Marsha Egan’s 5 steps to utilizing the power of vision to achieve success
These days we look for every tool, every strategy to help us reach the success we all want. One of those we carry with us all the time is in our brain: our ability to visualize.
The dictionary has 2 great definitions of vision:
- The faculty or state of being able to see.
- The ability to think about or plan the future with imagination or wisdom, the act of visualizing something or someone, forming a picture in your mind.
Let’s explore the second definition as a success building tool.
Some people believe that the brain can’t differentiate between truth and fiction, and if that is so, our visualizing of a future target that is yet to be determined can pull us toward that target. After all, the future hasn’t happened yet, so picturing the situation, result, or action can help move us forward towards that action.
Here are 5 steps that can help you envision the future so that you can give yourself a greater probability of achieving that vision.
1. Set clear goals.
We all know that goals can help us achieve our success. To be able to visualize or “see” the future, it is important that your goals are clear enough so that you can draw a picture of the end result in your mind. This works with just about any of the goals you set, whether they are short, medium or long-range goals.

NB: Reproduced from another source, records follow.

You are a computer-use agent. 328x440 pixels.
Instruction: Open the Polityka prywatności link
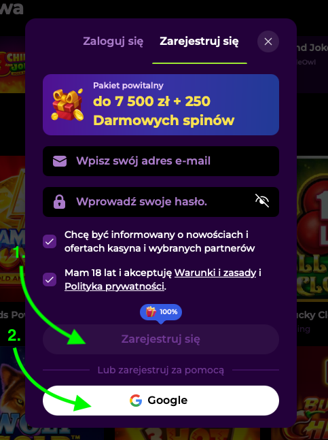pos(114,286)
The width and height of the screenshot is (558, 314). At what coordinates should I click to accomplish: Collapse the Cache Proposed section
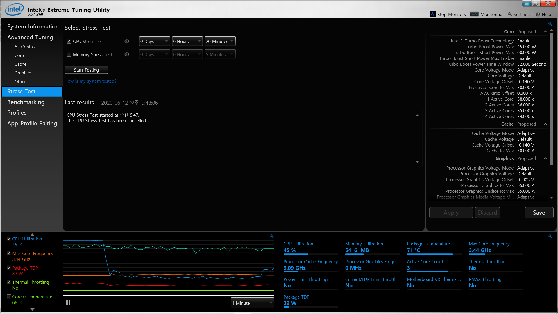click(546, 124)
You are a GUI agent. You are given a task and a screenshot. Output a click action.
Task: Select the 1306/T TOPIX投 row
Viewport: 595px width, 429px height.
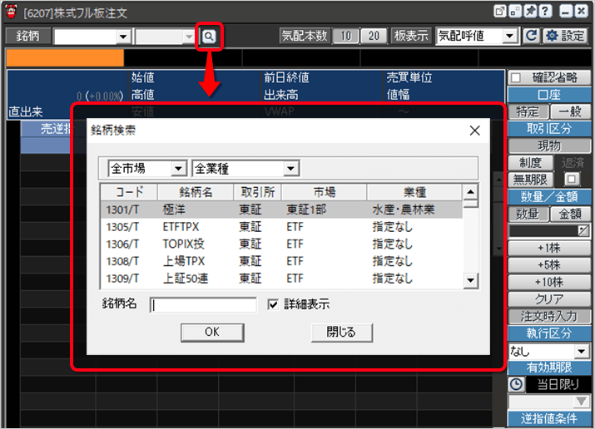coord(281,244)
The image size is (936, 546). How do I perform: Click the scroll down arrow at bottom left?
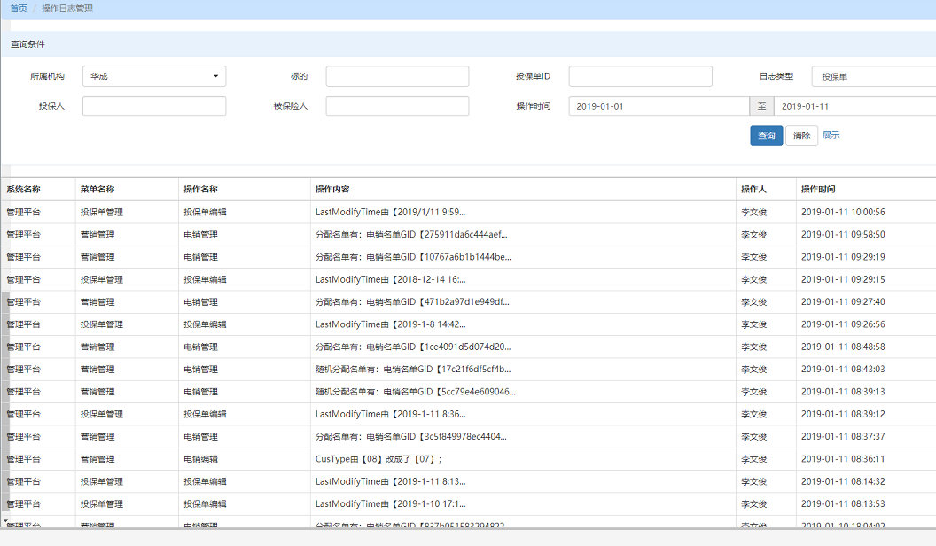(x=4, y=521)
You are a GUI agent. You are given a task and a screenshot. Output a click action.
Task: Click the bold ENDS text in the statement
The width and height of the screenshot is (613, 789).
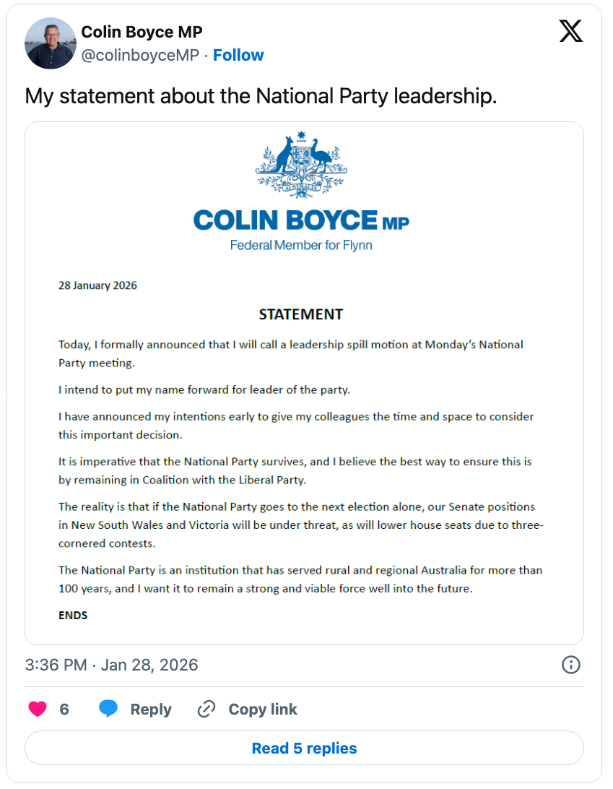tap(73, 616)
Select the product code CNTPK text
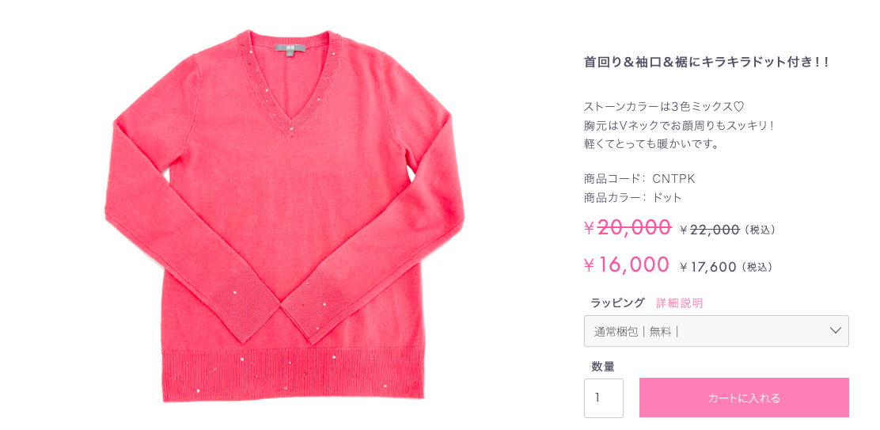The image size is (880, 430). click(x=674, y=179)
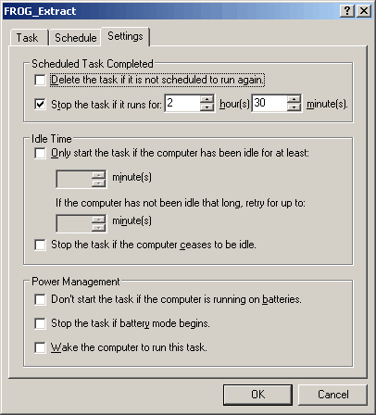Increase the stop-task minutes with up arrow
This screenshot has width=376, height=415.
(294, 99)
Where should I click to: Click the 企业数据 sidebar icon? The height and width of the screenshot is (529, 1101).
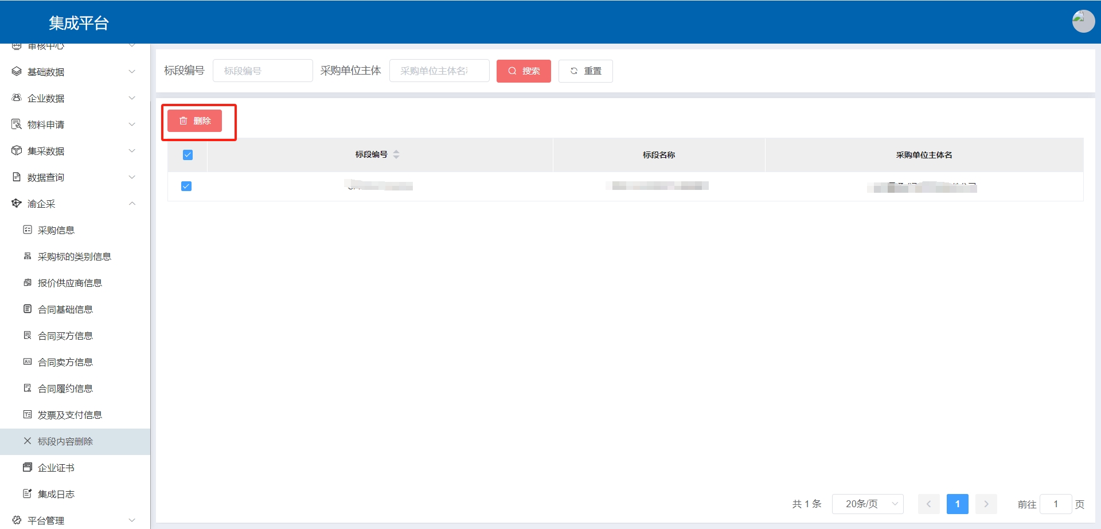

And just remember, for you to be able to picture or “vision” the goal, it must be SMART – Specific, Measurable, Achievable, Relevant and Time-bound.
2. Picture the result.
This is where visualizing can work its magic. By allowing your mind to “see” the end result of your journey or efforts, that vision can motivate you toward that goal. This picture should be specific. As an example, if your goal is to write a book, your picture might be you sitting at the local bookstore signing your book for a fan. If your goal is to travel to Paris, your vision could be you standing in front of the Eiffel Tower. If your goal is to lose 10 pounds by your daughter’s wedding in 3 months, picture yourself in the smaller size dress you want to wear at the wedding.
3. Picture the interim steps.
The more complex or long-term the goal, the more useful it is to also use this idea of visualizing to picture the interim successes that lead to that goal. The method is the same: use your mind’s ability to picture the milestones that will enable your final result. As an example, if your goal is to run a marathon, picture yourself finishing your first 4-mile run – where you will run, where you will end, and the bench where you will rest.
4. Keep your vision present.
In addition to painting specific pictures in your mind about these visions, use visuals to add strength and power to this technique. As an example, you might put a picture of the Eiffel Tower on your refrigerator, on your screensaver or on your bulletin board. Writing the goal is another way to bring strength to your vision. As an example, you might write the specific goal in your day planner, your white board, or your journal. Finally, sharing your goal with others, talking about it can keep that vision present.
5. Use affirmations.
Affirmations can be quite useful in solidifying beliefs. When you believe you can achieve something, your motivation can be heightened. Affirmations work best when they are used in the present tense. “I am a marathon runner.” “I am an excellent putter.” “I am a healthy eater.” The more you use affirmations, the more your brain can impact your behavior to validate those affirmations.
Visualizing is a very powerful tool in the game of life. It employs a belief in the power of your mind to enable you to do, be, or have what’s important to you. I think it adds a fun dimension to goal setting, one that can work wonders. Pictures are fun to paint.
So, what picture will you paint next?